Lot Rent Comparables

How would you guys determine market value in the following scenario:

Target park’s lot rent is $400. All the comps have the same amenities but the curb appeal varies.

Comp 1: $670 (Better landscaping, bigger lots, same mix of old and new homes) Distance from target park = 1 mile

Comp 2: $450 (Similar landscaping, lots, and homes) Distance from target park = 8 miles

Comp 3: $650 (Better landscaping, bigger lots, same mix of old and new homes) Distance from target park = 20 miles

Comp 4: $545 (Same size lots, better curb appeal, same mix of old and new homes) Distance from target park = 20 miles

Do you just go with Comp #2 or do you take an average?

Thanks in advance.

J

I’d use comp #1 and comp #2 – the other two are really too far at 20 miles to be good comps (other than ballpark). I’m betting the rent you could hit would be $495, in a couple jumps. But you did not say what utilities are included. If comp #2 include water and sewer, and you don’t, then you will have trouble hitting $450 day one, possibly. But then again, mobile home park tenants rarely are good shoppers, so you could get by with it without any problem. Plus, they can’t afford $3,000 to move their home, so they are not going to move as long as the rent is even remotely reasonable.

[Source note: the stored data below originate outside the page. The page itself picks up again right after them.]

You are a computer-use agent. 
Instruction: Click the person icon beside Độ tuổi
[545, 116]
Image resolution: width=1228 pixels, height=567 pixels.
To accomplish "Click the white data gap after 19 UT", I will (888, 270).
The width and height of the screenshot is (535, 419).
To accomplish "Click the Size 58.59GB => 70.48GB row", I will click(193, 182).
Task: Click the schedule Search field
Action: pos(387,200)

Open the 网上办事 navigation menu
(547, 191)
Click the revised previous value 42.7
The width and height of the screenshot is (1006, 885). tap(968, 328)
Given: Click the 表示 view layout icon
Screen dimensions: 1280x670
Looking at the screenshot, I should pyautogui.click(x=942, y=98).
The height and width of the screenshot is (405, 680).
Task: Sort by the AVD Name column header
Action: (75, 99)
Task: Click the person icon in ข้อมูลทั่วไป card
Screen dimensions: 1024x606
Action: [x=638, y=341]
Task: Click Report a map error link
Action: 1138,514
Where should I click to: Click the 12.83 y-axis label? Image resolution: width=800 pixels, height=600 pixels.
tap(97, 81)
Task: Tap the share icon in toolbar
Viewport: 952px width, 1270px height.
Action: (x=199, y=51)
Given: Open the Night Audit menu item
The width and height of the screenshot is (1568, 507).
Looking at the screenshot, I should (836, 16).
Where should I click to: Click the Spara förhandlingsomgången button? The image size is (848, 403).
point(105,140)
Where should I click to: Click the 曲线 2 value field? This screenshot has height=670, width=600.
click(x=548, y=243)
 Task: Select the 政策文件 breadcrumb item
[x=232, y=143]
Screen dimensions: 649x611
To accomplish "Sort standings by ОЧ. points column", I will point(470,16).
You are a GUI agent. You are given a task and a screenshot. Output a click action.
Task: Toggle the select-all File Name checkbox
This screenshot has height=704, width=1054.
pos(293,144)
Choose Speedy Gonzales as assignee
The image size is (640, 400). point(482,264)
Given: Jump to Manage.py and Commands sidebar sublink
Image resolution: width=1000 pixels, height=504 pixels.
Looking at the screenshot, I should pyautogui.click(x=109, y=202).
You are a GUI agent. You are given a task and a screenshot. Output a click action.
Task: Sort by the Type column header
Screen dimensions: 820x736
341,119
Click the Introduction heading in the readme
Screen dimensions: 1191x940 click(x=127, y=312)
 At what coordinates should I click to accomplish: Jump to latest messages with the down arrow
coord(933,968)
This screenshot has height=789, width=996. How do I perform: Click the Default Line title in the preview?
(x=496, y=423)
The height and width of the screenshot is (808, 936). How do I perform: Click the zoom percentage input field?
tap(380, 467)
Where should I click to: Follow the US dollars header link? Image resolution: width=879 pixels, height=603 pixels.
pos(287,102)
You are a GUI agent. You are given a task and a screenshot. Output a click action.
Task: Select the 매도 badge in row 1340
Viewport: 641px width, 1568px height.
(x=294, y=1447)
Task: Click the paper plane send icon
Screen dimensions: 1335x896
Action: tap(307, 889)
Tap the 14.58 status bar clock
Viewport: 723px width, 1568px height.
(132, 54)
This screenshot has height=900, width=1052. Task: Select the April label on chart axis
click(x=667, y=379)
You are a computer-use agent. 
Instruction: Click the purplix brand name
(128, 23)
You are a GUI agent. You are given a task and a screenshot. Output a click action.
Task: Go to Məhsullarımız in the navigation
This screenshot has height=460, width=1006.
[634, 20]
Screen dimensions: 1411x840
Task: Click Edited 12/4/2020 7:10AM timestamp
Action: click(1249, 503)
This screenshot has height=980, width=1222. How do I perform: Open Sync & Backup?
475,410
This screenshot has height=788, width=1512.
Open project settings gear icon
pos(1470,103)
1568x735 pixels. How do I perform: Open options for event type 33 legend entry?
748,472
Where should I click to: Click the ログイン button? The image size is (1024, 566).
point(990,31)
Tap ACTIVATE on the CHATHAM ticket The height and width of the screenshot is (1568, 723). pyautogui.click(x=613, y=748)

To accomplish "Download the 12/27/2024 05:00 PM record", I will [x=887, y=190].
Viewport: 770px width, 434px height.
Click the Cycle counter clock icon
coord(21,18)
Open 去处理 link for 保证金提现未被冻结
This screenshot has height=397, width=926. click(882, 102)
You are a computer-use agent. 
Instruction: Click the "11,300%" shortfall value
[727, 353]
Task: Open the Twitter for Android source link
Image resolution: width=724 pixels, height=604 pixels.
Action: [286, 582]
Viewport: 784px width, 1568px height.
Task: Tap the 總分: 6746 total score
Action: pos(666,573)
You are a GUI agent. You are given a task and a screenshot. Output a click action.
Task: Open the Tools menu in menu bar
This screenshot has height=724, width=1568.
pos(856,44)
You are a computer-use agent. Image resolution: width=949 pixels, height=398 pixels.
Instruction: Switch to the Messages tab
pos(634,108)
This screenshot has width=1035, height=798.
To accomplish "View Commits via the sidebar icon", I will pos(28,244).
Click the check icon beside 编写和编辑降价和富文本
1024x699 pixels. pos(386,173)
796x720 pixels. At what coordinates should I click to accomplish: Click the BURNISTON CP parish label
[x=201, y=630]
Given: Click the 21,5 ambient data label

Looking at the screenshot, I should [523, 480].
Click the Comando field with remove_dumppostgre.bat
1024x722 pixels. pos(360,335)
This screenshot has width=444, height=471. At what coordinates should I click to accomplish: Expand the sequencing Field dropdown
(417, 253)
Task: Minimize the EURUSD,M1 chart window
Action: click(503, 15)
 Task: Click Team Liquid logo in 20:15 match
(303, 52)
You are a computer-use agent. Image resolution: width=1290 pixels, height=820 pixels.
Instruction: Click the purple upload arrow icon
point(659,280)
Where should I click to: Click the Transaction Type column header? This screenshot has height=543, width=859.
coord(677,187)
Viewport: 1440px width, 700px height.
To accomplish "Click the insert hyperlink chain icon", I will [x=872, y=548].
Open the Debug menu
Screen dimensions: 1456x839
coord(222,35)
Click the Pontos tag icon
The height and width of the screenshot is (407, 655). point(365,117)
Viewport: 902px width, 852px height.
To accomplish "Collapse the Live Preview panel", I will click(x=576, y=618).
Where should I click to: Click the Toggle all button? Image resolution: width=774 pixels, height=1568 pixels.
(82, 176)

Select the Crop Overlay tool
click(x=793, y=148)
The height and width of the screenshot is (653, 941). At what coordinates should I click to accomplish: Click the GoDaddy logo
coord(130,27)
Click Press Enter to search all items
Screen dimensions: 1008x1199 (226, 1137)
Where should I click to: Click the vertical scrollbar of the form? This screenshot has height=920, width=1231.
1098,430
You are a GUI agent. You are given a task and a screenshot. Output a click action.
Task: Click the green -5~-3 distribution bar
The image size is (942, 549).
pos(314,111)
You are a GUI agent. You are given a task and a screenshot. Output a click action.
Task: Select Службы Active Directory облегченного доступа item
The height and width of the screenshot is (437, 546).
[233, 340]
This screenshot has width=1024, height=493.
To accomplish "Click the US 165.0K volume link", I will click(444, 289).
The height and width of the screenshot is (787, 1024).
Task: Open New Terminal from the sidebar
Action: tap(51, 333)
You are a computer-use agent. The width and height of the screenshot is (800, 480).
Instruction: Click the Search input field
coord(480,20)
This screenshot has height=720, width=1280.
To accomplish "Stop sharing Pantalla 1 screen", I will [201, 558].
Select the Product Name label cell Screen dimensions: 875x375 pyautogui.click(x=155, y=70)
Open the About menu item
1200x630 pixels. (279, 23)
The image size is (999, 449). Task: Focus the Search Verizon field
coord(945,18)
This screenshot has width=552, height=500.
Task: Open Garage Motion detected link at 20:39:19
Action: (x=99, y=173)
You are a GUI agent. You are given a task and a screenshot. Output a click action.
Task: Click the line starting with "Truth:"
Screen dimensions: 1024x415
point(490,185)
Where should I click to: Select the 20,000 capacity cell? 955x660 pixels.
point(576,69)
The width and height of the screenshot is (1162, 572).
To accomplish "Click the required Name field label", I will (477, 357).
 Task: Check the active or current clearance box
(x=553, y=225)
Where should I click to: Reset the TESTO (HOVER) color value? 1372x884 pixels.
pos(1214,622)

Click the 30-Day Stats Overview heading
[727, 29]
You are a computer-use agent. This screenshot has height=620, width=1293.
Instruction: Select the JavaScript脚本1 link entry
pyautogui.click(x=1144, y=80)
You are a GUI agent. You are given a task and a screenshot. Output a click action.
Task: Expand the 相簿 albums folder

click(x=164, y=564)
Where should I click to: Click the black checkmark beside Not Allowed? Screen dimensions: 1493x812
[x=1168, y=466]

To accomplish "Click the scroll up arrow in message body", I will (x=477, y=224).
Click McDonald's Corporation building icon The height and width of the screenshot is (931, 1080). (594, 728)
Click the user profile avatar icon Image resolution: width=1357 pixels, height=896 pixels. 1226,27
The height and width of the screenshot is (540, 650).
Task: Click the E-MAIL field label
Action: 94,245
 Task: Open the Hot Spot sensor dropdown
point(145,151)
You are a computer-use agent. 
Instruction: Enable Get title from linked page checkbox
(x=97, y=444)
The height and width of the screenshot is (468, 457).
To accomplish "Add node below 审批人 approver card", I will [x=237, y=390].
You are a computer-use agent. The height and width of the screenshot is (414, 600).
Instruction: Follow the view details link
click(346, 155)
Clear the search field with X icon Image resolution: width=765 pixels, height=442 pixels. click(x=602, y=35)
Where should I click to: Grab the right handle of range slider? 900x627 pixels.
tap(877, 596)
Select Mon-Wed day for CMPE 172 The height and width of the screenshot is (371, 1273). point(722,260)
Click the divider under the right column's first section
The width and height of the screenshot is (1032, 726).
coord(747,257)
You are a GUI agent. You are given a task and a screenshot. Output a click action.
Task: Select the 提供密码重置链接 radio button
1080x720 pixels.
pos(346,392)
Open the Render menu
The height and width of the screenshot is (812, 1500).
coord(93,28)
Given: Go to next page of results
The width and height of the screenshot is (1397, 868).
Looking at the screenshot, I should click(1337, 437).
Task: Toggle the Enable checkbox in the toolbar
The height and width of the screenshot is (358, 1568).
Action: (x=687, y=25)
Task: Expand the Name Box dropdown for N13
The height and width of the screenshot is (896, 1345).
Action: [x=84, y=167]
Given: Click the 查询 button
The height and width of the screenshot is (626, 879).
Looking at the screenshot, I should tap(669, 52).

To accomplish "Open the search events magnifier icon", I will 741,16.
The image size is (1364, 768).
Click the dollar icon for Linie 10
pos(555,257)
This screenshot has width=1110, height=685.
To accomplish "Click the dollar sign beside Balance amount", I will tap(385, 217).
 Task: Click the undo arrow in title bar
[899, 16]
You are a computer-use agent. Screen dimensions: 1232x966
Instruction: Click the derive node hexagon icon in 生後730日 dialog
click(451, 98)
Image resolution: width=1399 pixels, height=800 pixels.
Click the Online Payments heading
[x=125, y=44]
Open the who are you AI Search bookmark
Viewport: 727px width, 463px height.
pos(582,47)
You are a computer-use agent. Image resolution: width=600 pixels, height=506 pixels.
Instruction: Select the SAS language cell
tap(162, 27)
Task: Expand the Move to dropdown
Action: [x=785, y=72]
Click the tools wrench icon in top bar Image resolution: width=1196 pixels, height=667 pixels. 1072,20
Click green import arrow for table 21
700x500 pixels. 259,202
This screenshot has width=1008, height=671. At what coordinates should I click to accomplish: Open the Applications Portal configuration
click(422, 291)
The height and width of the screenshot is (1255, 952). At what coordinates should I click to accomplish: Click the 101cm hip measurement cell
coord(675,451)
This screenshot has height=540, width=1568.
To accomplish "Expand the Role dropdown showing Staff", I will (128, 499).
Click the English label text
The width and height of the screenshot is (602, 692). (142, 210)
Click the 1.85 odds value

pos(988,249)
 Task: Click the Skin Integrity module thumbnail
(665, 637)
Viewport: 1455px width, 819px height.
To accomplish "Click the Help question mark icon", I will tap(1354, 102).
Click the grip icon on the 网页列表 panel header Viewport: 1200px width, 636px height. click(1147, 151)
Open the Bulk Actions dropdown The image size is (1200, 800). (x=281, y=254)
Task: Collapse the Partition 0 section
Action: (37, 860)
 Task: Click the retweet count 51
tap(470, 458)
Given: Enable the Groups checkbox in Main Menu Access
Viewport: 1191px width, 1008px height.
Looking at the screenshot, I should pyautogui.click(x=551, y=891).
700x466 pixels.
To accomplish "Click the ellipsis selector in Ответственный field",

The target property as well as all the comps include water, sewer, and trash with the lot rent so from that standpoint, they are apples to apples comparisons. Thanks for the reply, Frank. This was very helpful.

J

You need to sub-meter for water ASAP. It will enable you to reduce your expenses AND increase your rents. If residents can afford to pay $400 lot rent with everything included, I bet they are consuming at least $60 in water. If you lower your rents to $340 and charge for water, you’ll find they only consume about 2/3rds as much water ($40) and you’ll collect $380/month.

So I’d suggest lowering rents to $380 and charging for water, which will average $40. This way tenants will pay $420 total, but your water expenses drop $20/pad/month = $240/year = $2,400 improvement in property value from the expense reduction (assuming a 10% cap rate), plus you increase rents $20/pad/month which gives you another $2,400/pad increase in property value.

Meters tend to cost around $200/home parts and labor, so your payback is less than a year just on the expense savings. Not a bad investment to invest $200 and get $2,400 back immediately, eh? Plus you can probably combine it with a net rent increase (perhaps lower monthly rent, but no longer including water). Plus it’ll help save water and the environment.